Customer relationships — The value of your existing customer base and the likelihood they’ll stay under new ownership. A business with 500 loyal, long-term customers is worth more than a business with the same revenue but 5,000 transactional customers.
Recurring revenue — If your revenue is predictable and recurring (subscriptions, contracts, retainers), that’s more valuable than one-time transactional revenue.
Documented processes and systems — If you’ve documented how your business operates—procedures, workflows, training materials—that’s valuable. It means the new owner can operate the business without depending entirely on you.
Key person relationships — If customers have relationships with you specifically, that’s risky goodwill. But if they have relationships with your team or your company, that goodwill transfers.
Competitive advantages — Proprietary technology, licenses, certifications, location advantages, or anything else that’s hard for competitors to replicate.
Market position — How strong is your position in your market? Are you a leader or a marginal player?
The Owner-Dependent Goodwill Problem
Here’s the critical thing about goodwill: if it all depends on you, it’s risky.
Imagine you’re a consultant and all your customers work with you specifically. They chose your firm because of your reputation and relationships. That’s goodwill, but it’s highly dependent on you. When you sell the business, there’s a real risk those customers leave because they came for you, not for your firm.
A buyer knows this. They’ll discount your valuation to account for the risk that goodwill evaporates when you leave. They might offer 2x SDE instead of 3.5x because they’re worried about customer retention.
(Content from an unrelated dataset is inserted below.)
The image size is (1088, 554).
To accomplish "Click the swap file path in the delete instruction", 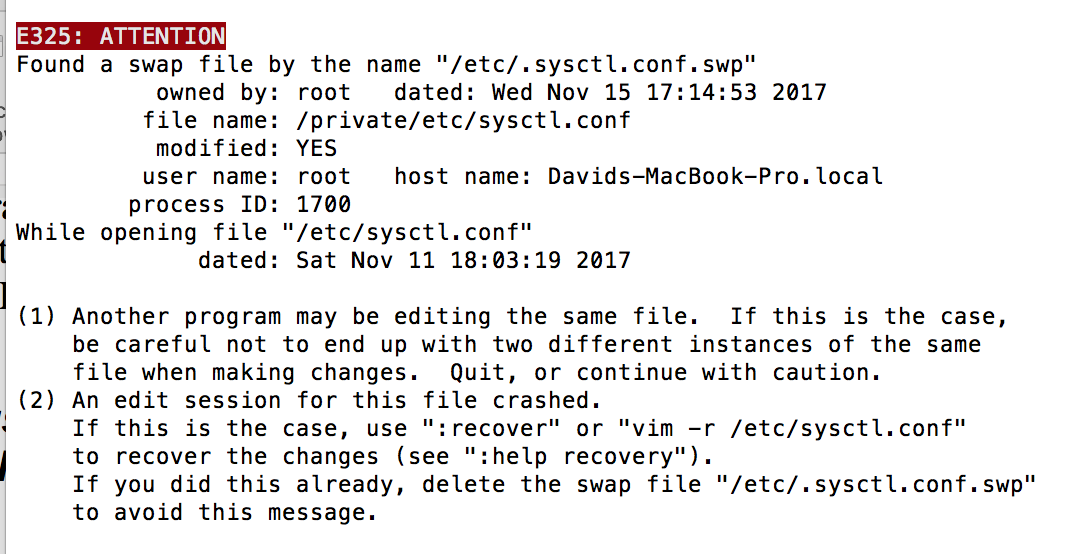I will click(x=876, y=485).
To maximize goodwill value, you need to de-risk it. That means:
Build team relationships. Make sure customers know your team, not just you. Have your team lead projects or client relationships. This transfers customer relationships from you to your company.
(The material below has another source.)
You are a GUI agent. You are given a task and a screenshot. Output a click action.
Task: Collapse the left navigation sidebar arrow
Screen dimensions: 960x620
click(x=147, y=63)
Document your processes. Create systems and procedures so the business doesn’t depend on your personality or quirks. A business run by processes is more valuable than one that only works if you’re there.
Have contracts with customers. Verbal agreements are risky. Long-term service agreements or retainer contracts show that customers are committed beyond just your personal relationship.
Build recurring revenue. Transactional relationships are easily lost. Recurring revenue contracts show that customers have committed to a longer relationship.
Hire and retain good people. A business with a strong team is more valuable than one entirely dependent on the owner. Customers trust the team, not just you.
Building Goodwill Before You Sell
The years leading up to a sale are your chance to build goodwill strategically:
Document everything. Create an operations manual. Standardize processes. This increases valuation because a buyer sees less execution risk.
Diversify your customer base. If 50 percent of your revenue comes from one customer, diversify it. Buyers will discount heavily for concentration risk.
Build team depth. Get your team trained and trusted by customers. Create an org chart where the business doesn’t collapse if you’re on vacation.
Create recurring revenue streams. Convert transactional customers to retainer or subscription relationships. This increases valuation multiples.
Strengthen your brand. Invest in marketing, testimonials, and your reputation. A stronger brand is more valuable.
Clean up your financials. Audited or reviewed financials show a professional business. Track everything properly. A business with transparent finances is worth more.
Valuing Goodwill
Goodwill isn’t a separate line item in your asking price. It’s baked into your valuation multiple. When you say your business is worth 3x SDE ($450,000 SDE × 3 = $1.35 million), that $1.35 million includes goodwill.
Technically, the value breaks down something like this:
- Asset value: Maybe 20-30 percent (equipment, inventory, receivables at face value)
- Goodwill and intangibles: 70-80 percent (everything else)
But buyers don’t usually think about it that way. They think about a price for the whole business. What they’re really paying for is the goodwill—the customer relationships, the brand, the processes, and everything else that makes the business cash-generating.
This is why building goodwill should be a focus in the years before you sell. Every customer relationship you strengthen, every process you document, every team member you develop—that directly increases your sale price. Goodwill is the difference between selling the physical assets of your business and selling the value you’ve created.
If most of what you’re selling is intangible, invest in making that intangible value as strong and transferable as possible. That’s how you maximize your exit.